Fox shot office life in wide format, using a strong and apparent flash, and from low angles so that her subjects towered over her, occupying most of the frame. The desired effect: to highlight the intense, masculine environment most workspaces were at the time. The women in her images are either portrayed as playing second fiddle as secretaries or as striving to match their male counterparts.
Though the series confronts serious themes, Fox manages to employ a sense of humor with many of the photos. In one, a man stuffs his face with meat and ketchup on a quick lunch break. In another, a woman stands solemnly in a doorway, a mannequin's high-socked leg hung next to her.
“Humor is a great tool for engaging a viewer,” Fox said. “It works in most mediums but in photography it has a particular power because of the reality factor that photography has; its indexical relationship to the world means that we read it more factually rather than as fiction.”

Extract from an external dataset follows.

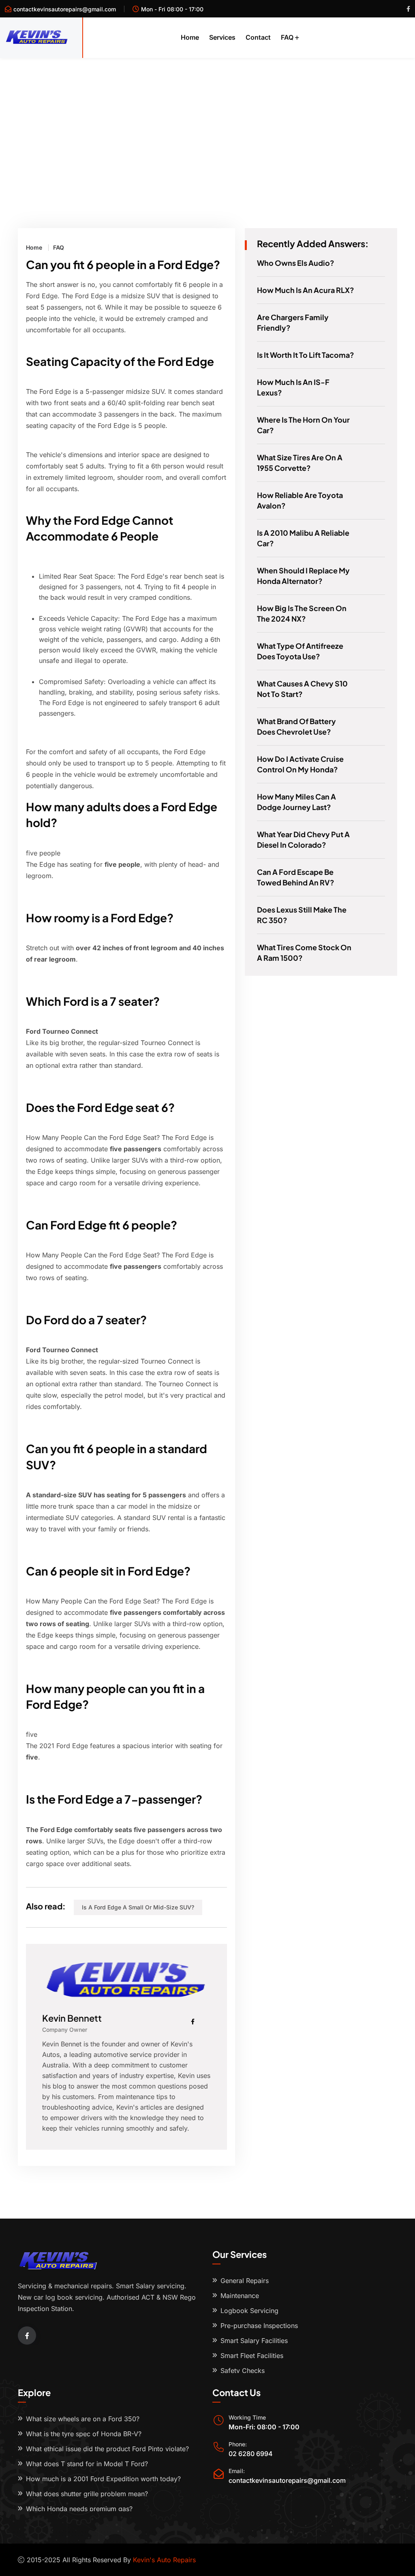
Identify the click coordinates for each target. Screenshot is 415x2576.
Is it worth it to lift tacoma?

And, although she currently works wherever she’s taking photos, Fox is optimistic that workplaces have improved since the '80s, with movements against screen saturation gaining traction.
“I mean there were conferences about the hazards of working too long in front of screens and bullying was also quite nasty in some places,” Fox said. “These things must have changed a bit.”
Still, she thinks revisiting contemporary office spaces would be a fun and worthy update on the project.